Catching Voices, by Sheila Deeth
It’s beginning to go dark. Cars crawl up the road then turn, re-turn. Someone’s waving and showing the way. I guess we’re lost as each other, same destination, same place beckoning in dreams and in space.
Warm light spills through wide glass doors. “Blackbird,” it says over the entrance. Inside the birds of women stoop and stalk. Someone welcomes me in. “Congratulations.” And I wonder if it’s real.
Real cheese awaits, real vegetables beautifully displayed, and real figs—how I love figs. Real paper plates, but I almost forget to take one. It’s not the food or the wine that we’re here for though. In shadows at the back, stacks of books form a city on a table, Portland built by women’s words. Someone crosses off my name.
You can tell the writers from editors as we mill about the room. Newly minted, newly published, we hold our books close to the chest, juggle plates and try not to smear the precious page. Writers look up at passing strangers and smile. “Are you?” They point down with their eyes. “Yes, page one forty eight.” “Page fifty.” “Page one fifty six.”
“It’s my first attempt at a sex scene,” Teresa says, and I wonder if she or I will be more embarrassed as I stand there and read. But it’s beautiful—nature and the human body and literary art, and how can my writing belong in the same book as this?
The editors are the ones with arms unencumbered; they’ve seen it all before. “I haven’t said hello to you yet,” says one. “And which is your piece?” The glow when she says how she liked it warms me down to my toes. Better than cheese. Better than wine.

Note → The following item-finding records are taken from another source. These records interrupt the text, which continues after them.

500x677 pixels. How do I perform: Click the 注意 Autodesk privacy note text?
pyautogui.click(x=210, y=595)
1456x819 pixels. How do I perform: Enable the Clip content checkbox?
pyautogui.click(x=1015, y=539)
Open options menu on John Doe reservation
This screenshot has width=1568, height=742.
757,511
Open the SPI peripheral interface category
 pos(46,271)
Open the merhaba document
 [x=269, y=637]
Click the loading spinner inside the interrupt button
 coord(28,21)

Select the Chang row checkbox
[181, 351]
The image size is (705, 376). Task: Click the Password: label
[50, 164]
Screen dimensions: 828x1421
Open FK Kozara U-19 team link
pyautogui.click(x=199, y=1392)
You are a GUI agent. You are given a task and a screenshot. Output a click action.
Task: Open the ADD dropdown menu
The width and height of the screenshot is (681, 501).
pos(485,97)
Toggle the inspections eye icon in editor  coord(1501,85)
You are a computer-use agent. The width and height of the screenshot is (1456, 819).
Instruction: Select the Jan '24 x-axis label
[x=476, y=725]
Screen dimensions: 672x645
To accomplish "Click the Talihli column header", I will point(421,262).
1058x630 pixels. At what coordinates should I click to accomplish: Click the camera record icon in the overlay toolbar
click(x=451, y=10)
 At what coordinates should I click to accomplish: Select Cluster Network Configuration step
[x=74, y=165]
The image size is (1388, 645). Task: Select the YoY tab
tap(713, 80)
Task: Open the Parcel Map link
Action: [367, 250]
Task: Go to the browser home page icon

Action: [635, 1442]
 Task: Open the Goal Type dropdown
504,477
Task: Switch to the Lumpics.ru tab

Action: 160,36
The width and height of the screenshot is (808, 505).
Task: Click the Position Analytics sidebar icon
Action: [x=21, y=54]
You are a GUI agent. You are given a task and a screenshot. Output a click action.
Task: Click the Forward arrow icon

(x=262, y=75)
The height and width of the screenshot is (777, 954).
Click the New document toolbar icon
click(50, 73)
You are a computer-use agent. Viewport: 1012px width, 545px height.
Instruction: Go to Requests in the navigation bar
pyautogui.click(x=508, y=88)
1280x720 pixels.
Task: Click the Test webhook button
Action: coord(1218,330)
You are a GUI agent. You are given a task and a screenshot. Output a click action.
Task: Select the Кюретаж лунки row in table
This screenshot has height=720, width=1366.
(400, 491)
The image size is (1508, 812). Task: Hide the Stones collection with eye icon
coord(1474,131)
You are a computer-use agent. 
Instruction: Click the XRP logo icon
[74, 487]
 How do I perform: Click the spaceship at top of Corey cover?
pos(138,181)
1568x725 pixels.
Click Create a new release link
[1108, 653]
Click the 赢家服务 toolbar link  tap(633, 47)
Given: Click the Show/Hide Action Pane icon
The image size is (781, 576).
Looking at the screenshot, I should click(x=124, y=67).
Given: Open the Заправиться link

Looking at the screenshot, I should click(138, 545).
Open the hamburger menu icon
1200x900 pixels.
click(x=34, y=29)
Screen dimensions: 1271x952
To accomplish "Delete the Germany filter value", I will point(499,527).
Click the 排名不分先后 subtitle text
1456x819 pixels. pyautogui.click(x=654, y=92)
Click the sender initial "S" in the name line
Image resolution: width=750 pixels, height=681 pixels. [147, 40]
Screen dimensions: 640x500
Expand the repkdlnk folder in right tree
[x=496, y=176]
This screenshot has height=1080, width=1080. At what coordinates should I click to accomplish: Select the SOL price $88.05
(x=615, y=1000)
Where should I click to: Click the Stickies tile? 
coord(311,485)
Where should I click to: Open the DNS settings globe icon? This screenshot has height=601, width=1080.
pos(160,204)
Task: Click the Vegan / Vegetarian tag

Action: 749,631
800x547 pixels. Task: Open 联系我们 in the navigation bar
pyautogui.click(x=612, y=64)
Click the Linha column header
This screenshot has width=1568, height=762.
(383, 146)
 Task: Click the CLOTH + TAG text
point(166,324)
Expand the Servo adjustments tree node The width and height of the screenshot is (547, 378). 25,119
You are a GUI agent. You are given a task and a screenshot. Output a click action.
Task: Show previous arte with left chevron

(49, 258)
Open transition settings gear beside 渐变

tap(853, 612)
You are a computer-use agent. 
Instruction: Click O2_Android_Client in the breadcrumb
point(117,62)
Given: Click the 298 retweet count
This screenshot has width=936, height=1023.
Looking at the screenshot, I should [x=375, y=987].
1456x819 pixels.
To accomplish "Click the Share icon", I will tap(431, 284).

We thank those strangers, faceless no more, who brought us here. They walked before us, labored over other people’s words, turned them to something more. Then we nudge each other to walk up to the mike and it’s wine to the ears, intoxicating, wonderfully pure and smooth. I’m not sure if I’m brave—are my words good enough?—but I know someone chose them and printed them and it almost feels like betrayal to stand back so I take my turn. It sounds okay, your average table-wine maybe compared to others’ champagne.
Afterwards I come home and read through the night, cover to cover, catching voices like stars. VoiceCatcher 4 is released at last, but I’m still not sure I belong. Maybe they just wanted someone English, maybe a third-person writer to fill in a gap and I came along. But my name is there in print and my writing is real.
They’ve caught voices, and included mine. It’s VoiceCatcher 4, its pages poised and waiting to captivate. And now I’m trying to write for 5.